在向量索引加速算法中,“IVF_GRAPH”和“IVF_GRAPH_PQ”适用于超大规模场景。这两种算法需要通过对子空间的切割缩小查询范围,子空间的划分通常采用聚类或者随机采样的方式。在预构建之前,需要通过聚类或者随机采样得到所有的中心点向量。通过预构建和注册将中心点向量预构建成GRAPH或者GRAPH_PQ索引,同时注册到CSS集群内,实现在多个节点间共享此索引文件。中心点索引在Shard间复用能够有效减少训练的开销、中心点索引的查询次数,进而提升写入和查询性能。
- 创建中心点索引表。
例如,在Kibana中执行以下命令,创建中心点索引表“my_dict”。
PUT my_dict { "settings": { "index": { "vector": true }, "number_of_shards": 1, "number_of_replicas": 0 }, "mappings": { "properties": { "my_vector": { "type": "vector", "dimension": 2, "indexing": true, "algorithm": "GRAPH", "metric": "euclidean" } } } }
参数说明请参见创建向量索引,需要关注以下必配参数:- index.number_of_shards:索引分片数必须配置为“1”,否则无法注册中心点索引。

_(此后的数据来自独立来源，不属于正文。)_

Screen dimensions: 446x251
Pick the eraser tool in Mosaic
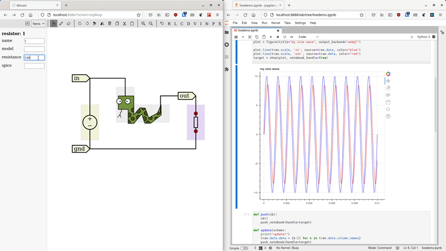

- indexing:必须配置为“true”,开启向量索引加速。
- algorithm:必须对应于特定的索引类型。当使用IVF_GRAPH索引时配置为“GRAPH”,当需要使用IVF_GRAPH_PQ索引时配置为“GRAPH_PQ”。
- 写入中心点向量数据。将采样或者聚类得到的中心点向量写入新建的中心点索引表“my_dict”中。
- 调用注册接口。
在Kibana中执行以下命令,将中心点索引表注册具有全局唯一标识名称(dict_name)的Dict对象。
PUT _vector/register/my_dict { "dict_name": "my_dict" }
- 创建IVF_GRAPH或IVF_GRAPH_PQ算法类型的向量索引。
在创建向量索引时,不再需要指定dimension以及metric信息,但需要指定注册好的Dict对象。如表5所示,提供了指定Dict对象的关键参数说明,其他创建索引的参数说明请参见创建向量索引。
例如执行如下命令创建IVF_GRAPH类型的向量索引。
PUT my_index { "settings": { "index": { "vector": true, "sort.field": "my_vector.centroid" # 将向量字段的centroid子字段设置为排序字段 } }, "mappings": { "properties": { "my_vector": { "type": "vector", "indexing": true, "algorithm": "IVF_GRAPH", "dict_name": "my_dict", "offload_ivf": true } } } }